At University of Michigan, a flight nurse of Survival Flight explained the operation of three university owned helicopters.

In Ann Arbor, Michigan, the Korean delegation met the Acute Care Surgery and Trauma Care team at University of Michigan (UM) Medical Center and toured its Trauma Burn Intensive Care Unit facilities. UM owns and operates three helicopters and one jet to provide rapid and safe transport of critically ill and injured patients. South Korea operates similar air medical services and aims to expand, but it still has many challenges to fully reach its goals. 

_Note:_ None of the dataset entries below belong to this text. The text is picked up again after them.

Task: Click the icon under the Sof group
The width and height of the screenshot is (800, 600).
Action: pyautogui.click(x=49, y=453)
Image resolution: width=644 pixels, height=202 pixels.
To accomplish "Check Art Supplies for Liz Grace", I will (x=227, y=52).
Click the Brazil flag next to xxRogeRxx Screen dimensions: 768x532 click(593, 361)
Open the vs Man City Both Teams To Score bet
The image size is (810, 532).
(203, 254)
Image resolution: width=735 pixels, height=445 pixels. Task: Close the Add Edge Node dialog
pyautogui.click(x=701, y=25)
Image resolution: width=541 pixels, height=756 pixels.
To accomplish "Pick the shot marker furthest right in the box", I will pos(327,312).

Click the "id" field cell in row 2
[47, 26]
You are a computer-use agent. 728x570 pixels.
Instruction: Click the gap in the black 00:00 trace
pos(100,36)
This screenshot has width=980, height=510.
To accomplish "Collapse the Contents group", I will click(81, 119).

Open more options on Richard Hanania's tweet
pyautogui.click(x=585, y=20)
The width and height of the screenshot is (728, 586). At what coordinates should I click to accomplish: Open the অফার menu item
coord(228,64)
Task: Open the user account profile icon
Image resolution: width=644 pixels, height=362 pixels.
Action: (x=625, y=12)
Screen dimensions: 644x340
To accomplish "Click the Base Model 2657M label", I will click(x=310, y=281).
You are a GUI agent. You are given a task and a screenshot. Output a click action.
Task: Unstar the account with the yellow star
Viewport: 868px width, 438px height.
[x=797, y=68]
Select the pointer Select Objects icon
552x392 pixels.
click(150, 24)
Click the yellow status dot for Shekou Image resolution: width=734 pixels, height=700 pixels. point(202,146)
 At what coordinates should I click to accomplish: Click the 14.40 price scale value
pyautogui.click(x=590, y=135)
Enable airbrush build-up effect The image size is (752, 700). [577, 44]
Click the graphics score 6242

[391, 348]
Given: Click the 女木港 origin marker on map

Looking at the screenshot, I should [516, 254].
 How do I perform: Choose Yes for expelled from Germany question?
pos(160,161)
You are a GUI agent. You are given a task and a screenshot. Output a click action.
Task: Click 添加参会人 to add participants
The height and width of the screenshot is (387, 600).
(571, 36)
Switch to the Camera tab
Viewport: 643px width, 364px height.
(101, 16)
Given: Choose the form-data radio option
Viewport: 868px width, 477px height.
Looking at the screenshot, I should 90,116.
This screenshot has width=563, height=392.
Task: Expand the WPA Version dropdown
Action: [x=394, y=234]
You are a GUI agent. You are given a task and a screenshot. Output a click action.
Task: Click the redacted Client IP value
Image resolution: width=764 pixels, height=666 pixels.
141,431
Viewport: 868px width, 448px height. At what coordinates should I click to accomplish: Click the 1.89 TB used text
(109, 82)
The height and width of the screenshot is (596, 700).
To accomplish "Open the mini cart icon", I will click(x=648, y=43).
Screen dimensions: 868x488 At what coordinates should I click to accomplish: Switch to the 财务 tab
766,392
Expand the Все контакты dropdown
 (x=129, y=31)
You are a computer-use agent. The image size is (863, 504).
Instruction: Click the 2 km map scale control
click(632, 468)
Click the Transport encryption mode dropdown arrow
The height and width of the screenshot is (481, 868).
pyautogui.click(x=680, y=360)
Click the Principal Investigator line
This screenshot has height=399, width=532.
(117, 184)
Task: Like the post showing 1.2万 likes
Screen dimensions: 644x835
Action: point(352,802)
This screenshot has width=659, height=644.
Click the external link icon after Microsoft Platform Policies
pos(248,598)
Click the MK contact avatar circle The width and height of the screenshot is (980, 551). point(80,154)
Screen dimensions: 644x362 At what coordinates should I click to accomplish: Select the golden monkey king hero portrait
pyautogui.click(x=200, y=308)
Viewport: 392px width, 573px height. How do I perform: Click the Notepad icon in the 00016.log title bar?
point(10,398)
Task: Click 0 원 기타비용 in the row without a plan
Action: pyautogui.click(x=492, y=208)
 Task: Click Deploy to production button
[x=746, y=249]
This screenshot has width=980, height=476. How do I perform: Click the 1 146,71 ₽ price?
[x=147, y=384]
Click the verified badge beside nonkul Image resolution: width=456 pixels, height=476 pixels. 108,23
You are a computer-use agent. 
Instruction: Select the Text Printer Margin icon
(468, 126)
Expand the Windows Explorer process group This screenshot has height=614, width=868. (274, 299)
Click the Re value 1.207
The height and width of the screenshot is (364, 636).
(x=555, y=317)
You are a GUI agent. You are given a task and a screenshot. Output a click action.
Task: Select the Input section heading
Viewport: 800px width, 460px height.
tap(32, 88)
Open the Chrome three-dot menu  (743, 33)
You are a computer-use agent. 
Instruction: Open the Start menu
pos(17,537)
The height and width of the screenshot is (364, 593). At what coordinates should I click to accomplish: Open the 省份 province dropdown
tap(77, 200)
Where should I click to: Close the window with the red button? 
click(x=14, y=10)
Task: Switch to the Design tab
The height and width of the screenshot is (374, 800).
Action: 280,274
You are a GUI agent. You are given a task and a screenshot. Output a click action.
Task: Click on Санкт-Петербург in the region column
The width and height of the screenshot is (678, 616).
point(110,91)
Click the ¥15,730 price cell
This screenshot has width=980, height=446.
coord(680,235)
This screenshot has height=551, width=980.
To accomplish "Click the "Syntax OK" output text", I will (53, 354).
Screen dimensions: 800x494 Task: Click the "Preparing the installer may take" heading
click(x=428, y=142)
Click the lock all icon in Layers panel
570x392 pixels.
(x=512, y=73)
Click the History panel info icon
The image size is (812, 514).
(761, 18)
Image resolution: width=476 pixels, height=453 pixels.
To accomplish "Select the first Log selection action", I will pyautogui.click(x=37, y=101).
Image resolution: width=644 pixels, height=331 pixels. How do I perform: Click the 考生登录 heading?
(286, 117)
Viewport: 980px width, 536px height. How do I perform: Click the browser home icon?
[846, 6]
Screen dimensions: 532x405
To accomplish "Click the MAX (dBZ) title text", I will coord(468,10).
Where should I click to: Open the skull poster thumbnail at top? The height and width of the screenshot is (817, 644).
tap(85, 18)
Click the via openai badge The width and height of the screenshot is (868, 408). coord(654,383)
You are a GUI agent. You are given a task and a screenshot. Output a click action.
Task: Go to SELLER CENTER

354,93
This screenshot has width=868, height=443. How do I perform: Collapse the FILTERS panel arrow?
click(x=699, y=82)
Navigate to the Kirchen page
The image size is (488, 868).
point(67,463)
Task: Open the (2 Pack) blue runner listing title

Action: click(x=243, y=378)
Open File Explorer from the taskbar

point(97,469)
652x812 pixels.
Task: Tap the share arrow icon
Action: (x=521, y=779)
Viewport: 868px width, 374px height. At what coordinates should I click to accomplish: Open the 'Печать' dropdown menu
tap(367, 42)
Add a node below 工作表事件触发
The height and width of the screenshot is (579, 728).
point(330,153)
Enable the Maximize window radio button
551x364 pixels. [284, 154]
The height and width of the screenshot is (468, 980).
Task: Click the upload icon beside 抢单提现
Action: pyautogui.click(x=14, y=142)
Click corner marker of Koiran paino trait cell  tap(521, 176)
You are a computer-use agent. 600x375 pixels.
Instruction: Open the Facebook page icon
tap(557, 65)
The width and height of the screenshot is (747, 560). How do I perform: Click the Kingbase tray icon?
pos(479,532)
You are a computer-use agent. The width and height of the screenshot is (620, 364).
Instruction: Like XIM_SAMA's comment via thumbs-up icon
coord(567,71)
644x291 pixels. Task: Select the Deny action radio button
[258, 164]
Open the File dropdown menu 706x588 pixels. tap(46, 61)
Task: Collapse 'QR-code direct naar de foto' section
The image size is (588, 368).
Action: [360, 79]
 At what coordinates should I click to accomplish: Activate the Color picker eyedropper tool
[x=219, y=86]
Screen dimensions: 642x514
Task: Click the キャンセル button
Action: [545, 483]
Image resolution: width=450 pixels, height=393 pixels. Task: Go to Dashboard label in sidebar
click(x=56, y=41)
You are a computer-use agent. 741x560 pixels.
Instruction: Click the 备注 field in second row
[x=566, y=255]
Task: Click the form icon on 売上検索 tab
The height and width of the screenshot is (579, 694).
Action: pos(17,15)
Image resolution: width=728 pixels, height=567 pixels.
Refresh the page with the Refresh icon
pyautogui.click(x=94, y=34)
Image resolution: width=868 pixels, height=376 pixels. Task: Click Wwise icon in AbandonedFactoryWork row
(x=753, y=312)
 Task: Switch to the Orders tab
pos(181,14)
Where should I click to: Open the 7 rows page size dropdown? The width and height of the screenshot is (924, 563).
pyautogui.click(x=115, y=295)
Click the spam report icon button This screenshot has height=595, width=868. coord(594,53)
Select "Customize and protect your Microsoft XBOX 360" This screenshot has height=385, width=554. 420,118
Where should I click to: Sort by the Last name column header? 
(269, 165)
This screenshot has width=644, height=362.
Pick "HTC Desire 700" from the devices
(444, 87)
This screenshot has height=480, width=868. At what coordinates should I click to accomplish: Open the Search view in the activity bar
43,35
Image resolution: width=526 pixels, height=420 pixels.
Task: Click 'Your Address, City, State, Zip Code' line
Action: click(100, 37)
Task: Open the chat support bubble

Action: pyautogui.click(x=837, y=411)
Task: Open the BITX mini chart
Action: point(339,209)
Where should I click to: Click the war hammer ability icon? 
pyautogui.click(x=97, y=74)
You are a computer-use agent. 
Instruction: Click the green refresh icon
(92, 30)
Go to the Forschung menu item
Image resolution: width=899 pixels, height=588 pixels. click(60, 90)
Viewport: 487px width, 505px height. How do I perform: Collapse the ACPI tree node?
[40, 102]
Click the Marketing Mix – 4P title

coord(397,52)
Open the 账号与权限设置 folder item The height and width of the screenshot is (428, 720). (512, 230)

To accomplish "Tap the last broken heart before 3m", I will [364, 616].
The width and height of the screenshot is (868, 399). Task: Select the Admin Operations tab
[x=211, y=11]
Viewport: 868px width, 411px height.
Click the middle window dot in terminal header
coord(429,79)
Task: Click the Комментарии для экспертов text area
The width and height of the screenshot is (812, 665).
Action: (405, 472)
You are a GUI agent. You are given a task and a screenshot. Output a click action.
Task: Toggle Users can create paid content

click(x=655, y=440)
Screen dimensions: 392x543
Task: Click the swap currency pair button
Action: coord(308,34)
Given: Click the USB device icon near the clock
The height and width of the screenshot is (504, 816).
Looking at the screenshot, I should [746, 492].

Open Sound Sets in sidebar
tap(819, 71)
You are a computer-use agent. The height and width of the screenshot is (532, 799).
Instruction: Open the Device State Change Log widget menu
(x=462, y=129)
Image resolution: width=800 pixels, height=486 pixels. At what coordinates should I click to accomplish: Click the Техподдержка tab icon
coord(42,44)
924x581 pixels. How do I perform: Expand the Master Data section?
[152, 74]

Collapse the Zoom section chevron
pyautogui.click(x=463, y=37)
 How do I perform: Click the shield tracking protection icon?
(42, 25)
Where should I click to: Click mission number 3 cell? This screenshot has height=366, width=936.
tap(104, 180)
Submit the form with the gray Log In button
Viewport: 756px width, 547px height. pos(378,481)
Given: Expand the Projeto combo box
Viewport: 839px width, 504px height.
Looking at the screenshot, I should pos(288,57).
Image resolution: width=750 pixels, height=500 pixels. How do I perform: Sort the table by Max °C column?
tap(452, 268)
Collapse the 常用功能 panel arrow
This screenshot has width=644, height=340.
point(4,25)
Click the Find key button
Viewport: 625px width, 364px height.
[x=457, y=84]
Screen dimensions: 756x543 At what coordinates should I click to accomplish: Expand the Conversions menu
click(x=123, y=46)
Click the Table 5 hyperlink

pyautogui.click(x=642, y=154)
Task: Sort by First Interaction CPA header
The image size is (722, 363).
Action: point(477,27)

The delegation flew to Maryland to visit University of Maryland Shock Trauma Center, the Nation's first trauma hospital. Its founder, Dr. R Adams Cowley, is considered the pioneer of trauma care and coined the concept of the Golden Hour, which describes the first 60 minutes definitive care following injury is crucial to trauma patients' survival. The Korean delegation met the medical staff and government officials, toured facilities, and attended simulation training. The Korean trauma doctors teamed up and operated on a gunshot wound patient. 

Korean trauma doctors simulated treating a gunshot wounds patient at Maryland Shock Trauma Center. 


 

"It was great to receive a hands-on training and use real equipment and facilities. It was also amazing how simulation replicates the real comprehensive process of trauma care from admission-resuscitation-surgery-ICU," says Seokho Choi, Director of Dankook University Hospital Trauma Center. He continued, "This program allowed us to visit three different sizes of hospitals in two different States. It was helpful for us to see the differences and learn each hospital has its own unique strength. It shows how the U.S. trauma care is localized and run differently."  The VIPP workshop provided a great opportunity for the Korean delegation to learn about principles, policies, and practices of trauma care in the U.S., and to connect with American healthcare providers and government officials. Delegates returned home with new ideas, practical knowledge and deeper understanding of trauma care to advance its trauma care system. Who will advance trauma care in the world? Spartans Will.